In Spring 2016, Virginia Garcia's Tier 3 grant was refunded with the goal of increasing Latino and uninsured colorectal cancer patient screening in clinics by at least five percent.
Special Call Grants
In January 2016, the Community Partnership Program launched a special call for Tier 3 proposals focused on obesity prevention in Oregon communities. This funding provided special call grantees with support, specialized training and technical assistance to assist communities to implement and evaluate an evidence-based intervention based on tactics. One such tactic involved implementing physical activity in communities that would meet the Surgeon General's Step It Up! Call to Action.
Klamath Tribal Health & Family Services established walking groups in Klamath Falls, Bly and Chiloquin, to raise awareness of the benefits of physical activity as it relates to obesity and cancer and disease prevention. Each walking group was also complimented by social gatherings with an educational component. Informational brochures about diabetes and other chronic diseases with ties to cancer were also distributed to interested participants. These activities encouraged and empowered both tribal and non-tribal residents to make lifestyle changes for a healthier life.

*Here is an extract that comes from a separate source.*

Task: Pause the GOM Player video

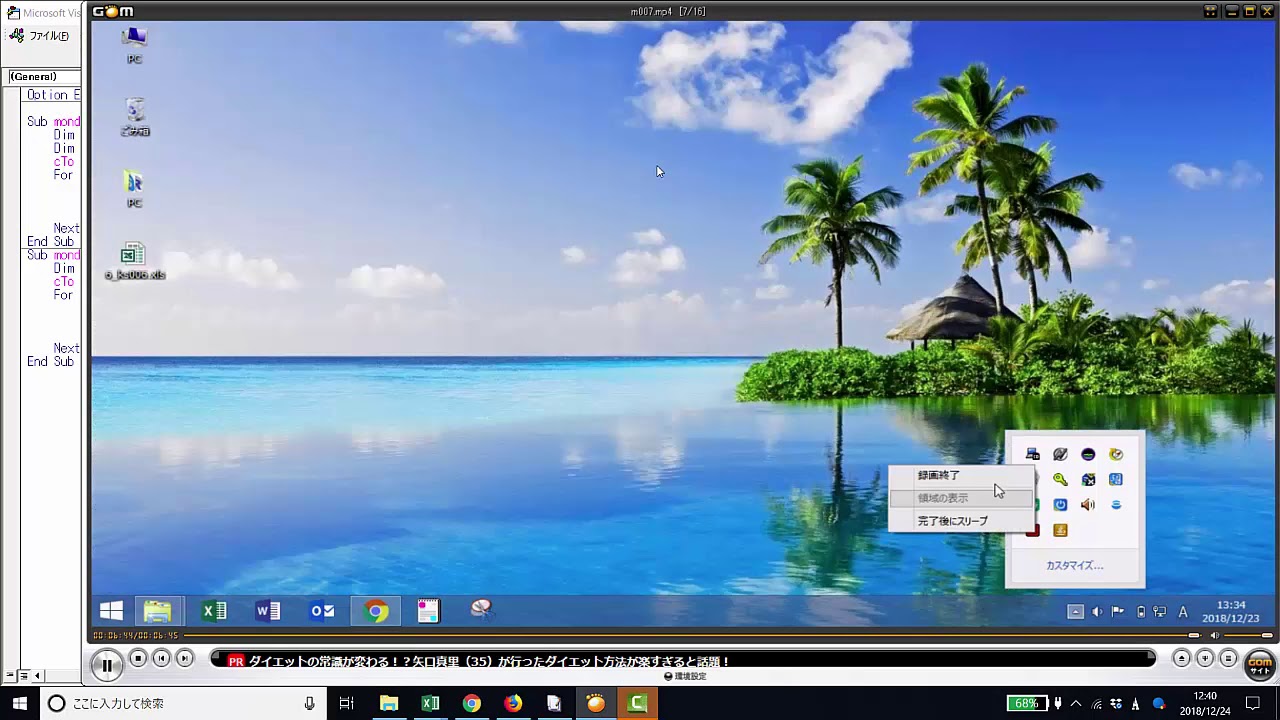Action: (106, 664)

Prior to the start of the program, Klamath's established a participation goal of fifty people in three locations across Klamath County. A kick-off celebration drew over 350 participants with over sixty people participating in the weekly walking sessions across four locations. Interest in the walking groups has remained high after the conclusion of the original six week program—additional official walks are scheduled to begin in the Spring of 2017.